With less than a thousand days to go to Hull being the UK City of Culture in 2017, it’s a good time to reflect on the UK’s fourth best cycling city (2011 report).
‘Fourth best?’ I hear you say, as there are no prizes for being fourth, but it’s more of a surprise that Hull keeps its cycling lights well hidden (quite literally for some cyclists). I spent a week in Hull in April and what was really refreshing was to see the number of ordinary people cycling on ordinary bikes in ordinary clothes. The morning train that I caught into Hull had at least four bikes on it every morning, one of them belonging to the Sustrans project worker at the University U-travel Active Bike Hub which was launched two months ago.
One of the current cycling debates in the UK is how to get ordinary people cycling again for ordinary trips. Much of the UK’s current crop of cyclists give a vision of something extra-ordinary and therefore inaccessible to ordinary people. The commuter cyclists whizzing by on high performance bikes in high performance gear, the chic fixed wheel urban cool, all remind me of a quote from a cycle focus group in Scotland ‘I don’t want to be a cyclist, I just want to cycle’.
I didn’t cycle all round Hull this time as I was working about three miles west of the centre, but I have been there a few times in the last 15 years. In the late 1990s onwards what was remarkable was the number of bike lanes that were implemented (whilst most other places found this far too difficult); however, many of the cyclists I saw this visit looked like they’d been cycling long before it was trendy. For the commuter trips into and out of the centre there were a few more lycra clad people on what looked like newer faster bikes, but what I’ve concentrated on for this post is the more people doing what is more often called ‘utility cycling’. There were lots of bikes with baskets on and lots of older people using their bikes to get around. The aged ‘8 – 80s’ vision was certainly visible in the top end of the range where I was in Anlaby, with lots of older people riding during the daytime.

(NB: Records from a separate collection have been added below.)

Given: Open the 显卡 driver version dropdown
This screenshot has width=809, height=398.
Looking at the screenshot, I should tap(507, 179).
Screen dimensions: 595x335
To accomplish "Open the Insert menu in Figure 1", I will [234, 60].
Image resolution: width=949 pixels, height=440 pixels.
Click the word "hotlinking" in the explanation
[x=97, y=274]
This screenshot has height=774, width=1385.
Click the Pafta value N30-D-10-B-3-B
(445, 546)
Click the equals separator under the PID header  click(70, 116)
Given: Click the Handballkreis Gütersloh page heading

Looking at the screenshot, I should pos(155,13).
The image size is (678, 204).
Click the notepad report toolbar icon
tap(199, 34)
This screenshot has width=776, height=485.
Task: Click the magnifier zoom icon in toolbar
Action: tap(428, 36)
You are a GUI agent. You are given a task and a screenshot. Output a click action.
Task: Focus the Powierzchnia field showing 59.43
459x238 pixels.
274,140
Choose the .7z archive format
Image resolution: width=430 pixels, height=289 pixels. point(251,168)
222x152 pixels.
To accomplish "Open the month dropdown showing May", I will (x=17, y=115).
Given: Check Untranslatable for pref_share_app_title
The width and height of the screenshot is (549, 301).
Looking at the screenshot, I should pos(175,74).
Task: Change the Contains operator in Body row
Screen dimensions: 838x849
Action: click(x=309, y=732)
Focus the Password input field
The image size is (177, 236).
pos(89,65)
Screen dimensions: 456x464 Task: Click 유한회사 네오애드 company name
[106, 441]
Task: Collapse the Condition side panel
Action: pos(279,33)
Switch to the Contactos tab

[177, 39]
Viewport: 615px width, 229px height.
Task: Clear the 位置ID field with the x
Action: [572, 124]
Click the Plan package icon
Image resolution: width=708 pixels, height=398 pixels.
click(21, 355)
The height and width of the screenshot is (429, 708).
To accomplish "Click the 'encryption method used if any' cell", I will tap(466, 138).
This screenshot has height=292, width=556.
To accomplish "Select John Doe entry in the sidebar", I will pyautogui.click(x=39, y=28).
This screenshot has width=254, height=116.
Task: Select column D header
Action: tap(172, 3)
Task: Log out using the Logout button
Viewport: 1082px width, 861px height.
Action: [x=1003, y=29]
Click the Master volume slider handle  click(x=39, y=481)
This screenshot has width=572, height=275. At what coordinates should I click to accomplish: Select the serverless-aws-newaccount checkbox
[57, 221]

One of my favourites was a man who had made his own bike trailer out of what looked like a couple of old wheelchair wheels. It would be easy for me to slip into nostalgia for bygone days where we used to customise and fix up our old bikes, but the underlying question is how has Hull held onto its older cyclists when in many other places in the UK they have disappeared?
One thing that was obvious was that the cyclists all looked relaxed and as if cycling was the most natural thing for them to do, they didn’t look as if they had put on anything special to ride around their local neighbourhood.
As it was the Easter holidays there were quite a few children out and about on their bikes
Some were out on their bikes cycling on the road, similarly not wearing anything special and finding practical ways to carry things like a handbag over the handlebars.
Others were cycling on the pavement. There’s been a lot written about pavement cycling, with the suggestion that it reflects either that cyclists have been bullied off the road by danger, or that there should be better provision for them. I think most of us are not fans of the shared space solutions where part of the footway is partitioned for cyclists without much thought to a continuous journey. What struck me in Hull was that however poor or disjointed the provision, people just got on and were cycling, making the best of whatever they could find.
I like this picture of a girl and her friend, one walking, one cycling making the best of the shared space. Perhaps somehow, invisibly, cycling culture has blown across the North Sea from the Netherlands to the east coast, or it came across on the ferries, but bikes with baskets were very prevalent where I was in Hull, and it even made me feel a bit self conscious of cycling around with panniers.
There were some people with more complicated bikes and trailers, and I saw quite a few younger children cycling on the pavement. This is where the cycling culture in the UK really does have to grow. All of us that have children still know that it is too much to ask to cycle on most roads and cycle lanes with our 8 year olds (I have one of those). We are going to have to work really hard to get the segregated infrastructure that will make a network that invites door to door journeys for primary age children and families, because at present very few of us can make many cycle journeys with our kids without using cars and bike racks.
There was the same tension that many of us see in cycling on the pavement and the complaints it causes from pedestrians. There is a legal and general acceptance that small children can cycle on the pavement, but how much better would it be if the cycle lanes accommodated all and allowed for the kind of cycling that children do. For too long we have emphasised a network that accommodates driving errors and lapses and punishes errors by the most vulnerable.
Some people don’t really ever graduate from pavement cycling and it is these that the pedestrians probably have the most legitimate complaints about. I’ve a growing library of pictures of adults cycling on the pavement right next to a cycle lane; often the cycle lane isn’t good enough, but also because perhaps we are all creatures of habit, and don’t make rational transport decisions all the time but rely on what we’ve always done. This picture shows a man cycling along the pavement through a bus stop inside a 2m advisory cycle lane, with a buffer strip from the parked cars. However and wherever they cycle in Hull, it hasn’t lost its connection with cycling, lots of people cycling ordinary bikes in ordinary clothes, making the lycra clad look like the minority that they really represent.
Perhaps, in 2017, Hull could really celebrate this part of its culture. Given the explosion of cycling arts and culture around the Tour de France this year, they have something to shout about.